Thursday, 29 January 2015

Synopsis

The film is based around Penny and her relationship and revenge with her husband Stan. The film is set over a year during the late 1960s.
Penny is middle aged and has no children. She is a stereotypical 1960s housewife who tends to Stan's every need. Whilst Stan, is the breadwinner and demands that Penny is constantly being the perfect wife.
The film adopts a linear structure, telling of Penny's history before the disruption and resolution scene. We therefore align more with the protagonist.

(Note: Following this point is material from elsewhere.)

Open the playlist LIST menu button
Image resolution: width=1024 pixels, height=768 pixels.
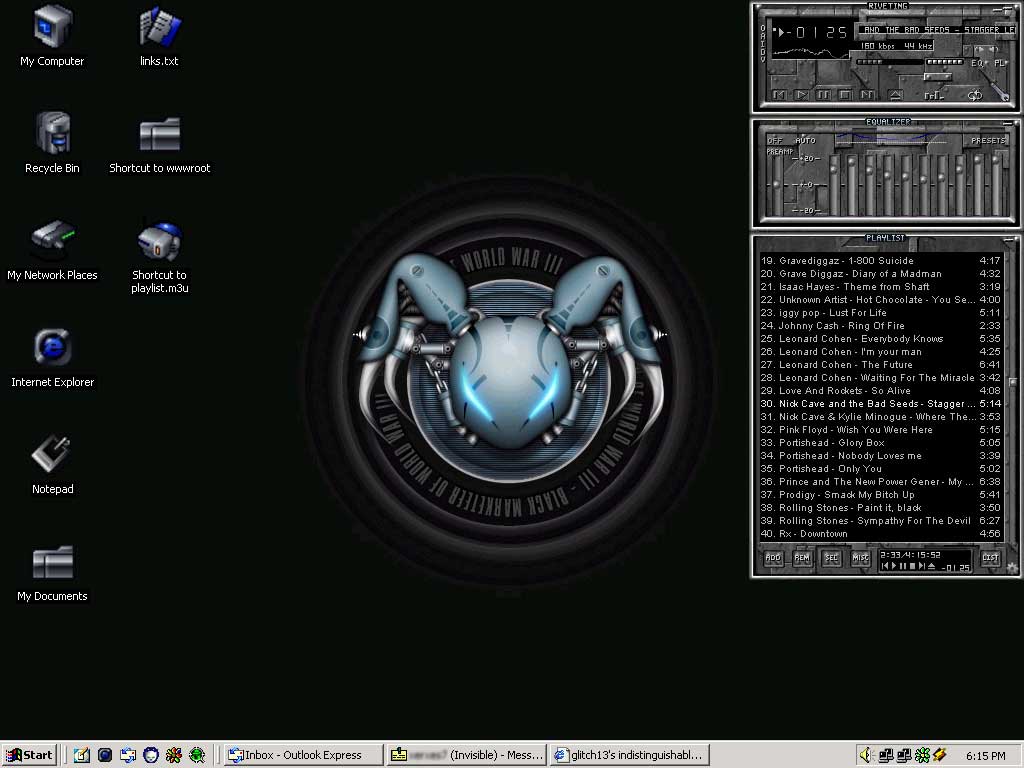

Throughout the majority of the film, Penny is oppressed and abused by her patriarchal husband. The keyframes will begin from the disruption, ending scene (8). Here, the roles have reversed, instead of Penny being oppressed, she has become the oppressor towards Stan, switching the stereotypical, patriarchal gender roles. (This links to my textual analysis of Django Unchained and Inglourious Basterds as Tarantino typically makes the oppressed become the oppressor.)
The disruption scene explores Penny's liberation and power, and Stan's development to being the submissive 'house-husband'. We see Penny's characteristics develop from a passive housewife to a psychotic. This is portrayed through the music that plays on the radio whilst she carries out the abuse on Stan. The film results with Stan physically and emotionally losing his male pride and manhood. This aspect of the film links to those explored through Tarantino's; the aiming the gun to the crotch scenes in Django Unchained and Inglourious Basterds distinctly portrays emasculation.
The film ends with the gender roles being reversed, giving Stan a taste of his own medicine, through a psychotic but satisfying method.